=== Section Start ===

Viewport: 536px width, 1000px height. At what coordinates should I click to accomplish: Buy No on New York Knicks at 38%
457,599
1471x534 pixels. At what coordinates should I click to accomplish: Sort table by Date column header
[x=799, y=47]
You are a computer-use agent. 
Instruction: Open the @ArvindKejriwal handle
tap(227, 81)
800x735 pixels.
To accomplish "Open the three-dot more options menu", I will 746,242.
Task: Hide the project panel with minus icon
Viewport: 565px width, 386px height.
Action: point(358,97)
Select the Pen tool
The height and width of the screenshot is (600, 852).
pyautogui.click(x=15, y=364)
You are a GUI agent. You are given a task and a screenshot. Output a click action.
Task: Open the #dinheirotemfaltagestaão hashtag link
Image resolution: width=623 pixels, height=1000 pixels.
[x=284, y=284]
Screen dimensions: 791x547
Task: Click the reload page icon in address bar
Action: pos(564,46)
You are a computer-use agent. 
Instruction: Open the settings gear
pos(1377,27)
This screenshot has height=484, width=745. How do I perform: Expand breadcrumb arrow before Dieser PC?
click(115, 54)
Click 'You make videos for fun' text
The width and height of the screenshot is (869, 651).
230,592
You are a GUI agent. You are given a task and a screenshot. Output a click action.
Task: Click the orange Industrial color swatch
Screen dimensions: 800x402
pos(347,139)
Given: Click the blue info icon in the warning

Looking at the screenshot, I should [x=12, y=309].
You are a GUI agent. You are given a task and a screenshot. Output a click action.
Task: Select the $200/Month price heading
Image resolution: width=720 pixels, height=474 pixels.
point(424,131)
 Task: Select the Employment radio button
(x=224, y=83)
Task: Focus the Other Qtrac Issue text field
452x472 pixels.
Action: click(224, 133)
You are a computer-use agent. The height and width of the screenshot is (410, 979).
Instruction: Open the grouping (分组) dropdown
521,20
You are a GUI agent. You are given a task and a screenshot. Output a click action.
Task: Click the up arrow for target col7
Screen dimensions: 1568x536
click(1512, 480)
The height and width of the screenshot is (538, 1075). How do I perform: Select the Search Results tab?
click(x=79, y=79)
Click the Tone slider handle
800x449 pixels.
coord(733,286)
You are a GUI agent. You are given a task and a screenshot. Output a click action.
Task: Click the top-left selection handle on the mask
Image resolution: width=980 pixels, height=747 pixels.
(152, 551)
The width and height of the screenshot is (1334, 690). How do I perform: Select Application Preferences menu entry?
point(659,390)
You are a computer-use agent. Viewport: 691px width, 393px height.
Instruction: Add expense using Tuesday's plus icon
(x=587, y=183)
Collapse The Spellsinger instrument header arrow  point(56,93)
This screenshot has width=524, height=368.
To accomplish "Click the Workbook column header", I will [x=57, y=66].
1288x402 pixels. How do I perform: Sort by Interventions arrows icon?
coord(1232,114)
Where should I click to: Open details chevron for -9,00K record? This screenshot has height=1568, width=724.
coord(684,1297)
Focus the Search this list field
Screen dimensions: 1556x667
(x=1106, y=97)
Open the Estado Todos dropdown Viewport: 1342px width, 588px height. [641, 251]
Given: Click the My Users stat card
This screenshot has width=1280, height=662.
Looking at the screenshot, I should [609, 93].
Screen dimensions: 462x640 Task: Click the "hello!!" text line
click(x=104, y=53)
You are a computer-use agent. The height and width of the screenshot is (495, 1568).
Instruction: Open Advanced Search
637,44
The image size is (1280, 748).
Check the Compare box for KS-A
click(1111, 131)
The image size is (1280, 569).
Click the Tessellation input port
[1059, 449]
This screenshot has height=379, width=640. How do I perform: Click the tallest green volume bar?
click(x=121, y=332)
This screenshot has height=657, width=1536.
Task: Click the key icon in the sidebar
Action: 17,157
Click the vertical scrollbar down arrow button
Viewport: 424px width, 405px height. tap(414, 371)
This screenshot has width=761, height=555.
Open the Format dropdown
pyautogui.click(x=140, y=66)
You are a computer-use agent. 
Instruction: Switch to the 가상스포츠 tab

=== Section End ===

Which lines of the records above contain the word "size"? Show each of them.

The image size is (1280, 748).
The image size is (1280, 569).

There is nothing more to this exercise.